This work addresses the challenge of efficiently generating vector-length-agnostic (VLA) machine learning code for scalable vector instruction sets such as Arm SVE, where unknown vector lengths at compile time hinder traditional compilers. The authors present the first end-to-end VLA support in MLIR/IREE, introducing a vector-length-aware compact data layout and unifying dynamic tiling, operator fusion, and scalable vectorization within a single compilation framework. Evaluated on Arm CPUs, the generated SVE code achieves up to 1.45× speedup over IREE’s NEON implementation, outperforms multiple frameworks in the PyTorch ecosystem, and demonstrates strong scalability with increasing vector lengths in simulation, effectively balancing performance and hardware portability.

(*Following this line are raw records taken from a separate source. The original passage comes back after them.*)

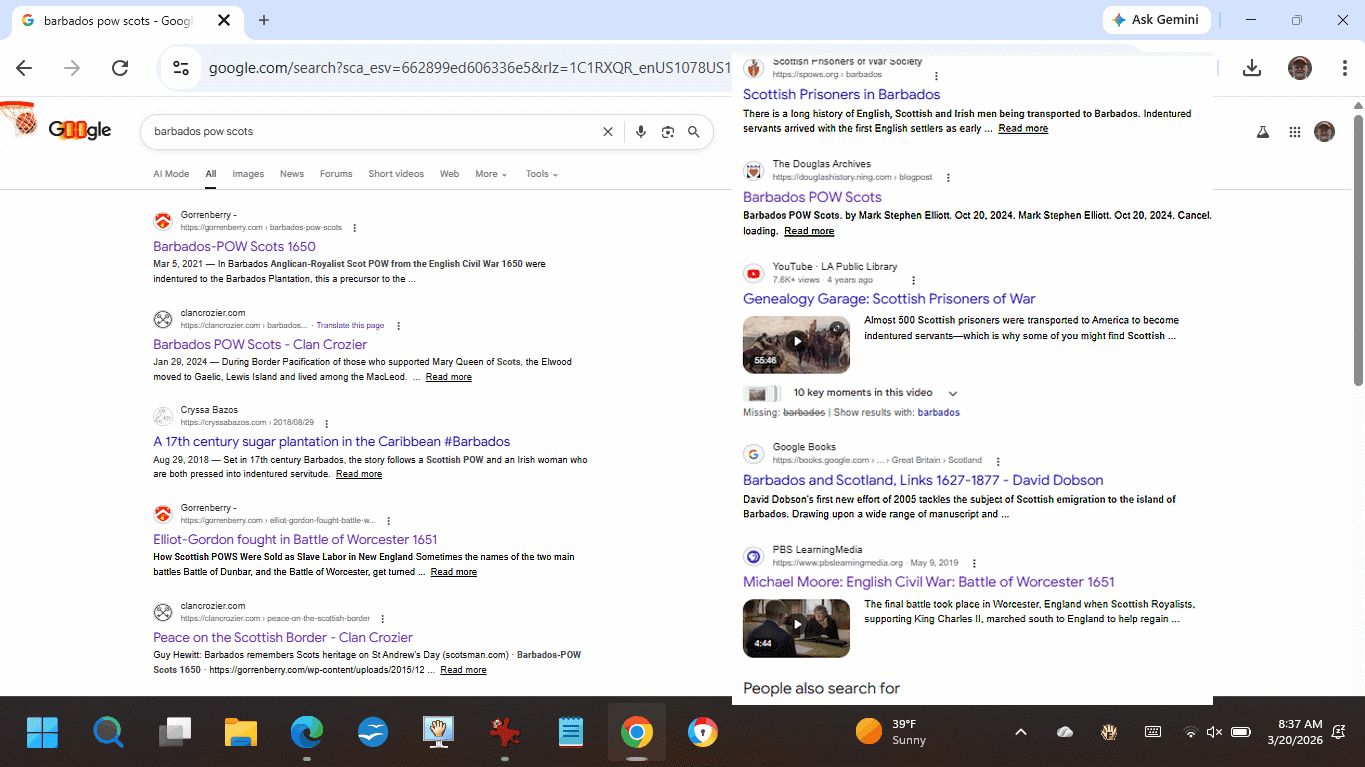Open Search Labs flask icon
Screen dimensions: 1365x767
pos(1263,132)
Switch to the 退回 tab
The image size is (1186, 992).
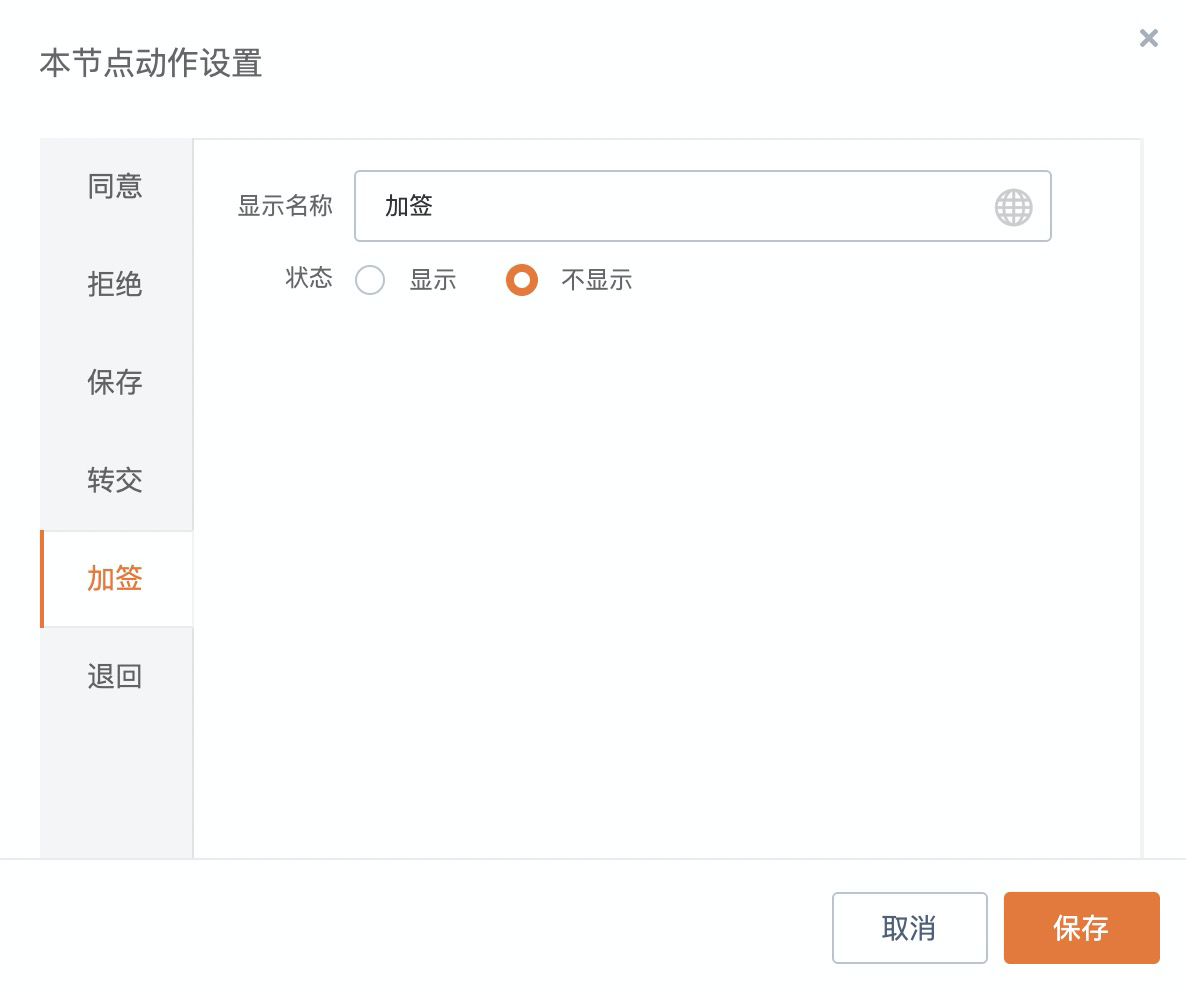click(x=115, y=676)
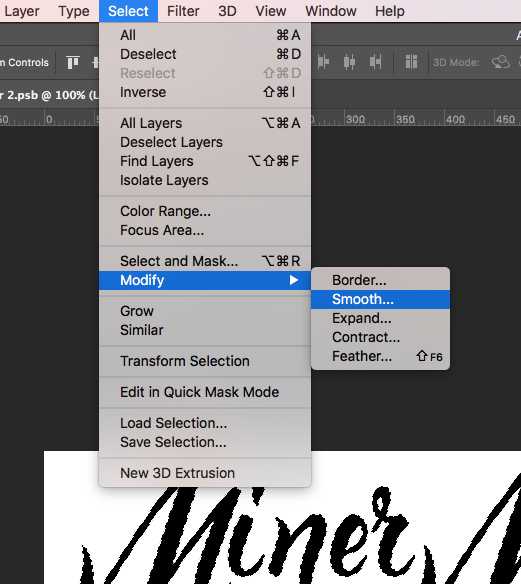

Scalable vector instruction sets such as Arm SVE enable vector-length-agnostic (VLA) execution, allowing a single implementation to adapt across hardware with different vector lengths. However, they complicate compiler code generation, as tiling and data layout decisions can no longer be fixed at compile time. We present an approach for enabling VLA code generation in an end-to-end ML compilation pipeline through vector-length-aware packed data layouts and corresponding compiler extensions. We integrate these mechanisms into MLIR/IREE and extend tiling, fusion, and vectorization to operate with scalable vector lengths. Evaluated on real-world ML workloads on Arm CPUs, our approach generates SVE code that is competitive with, and often outperforms, existing NEON-based code generation within IREE, achieving up to $1.45\times$ speedup. We also outperform PyTorch ecosystem frameworks, including ExecuTorch, TorchInductor, and eager execution, demonstrating the effectiveness of scalable vectorization in a production compiler setting. A simulator-based study further shows that the generated code scales with increasing SVE vector length on compute-bound workloads, supporting performance portability across hardware configurations.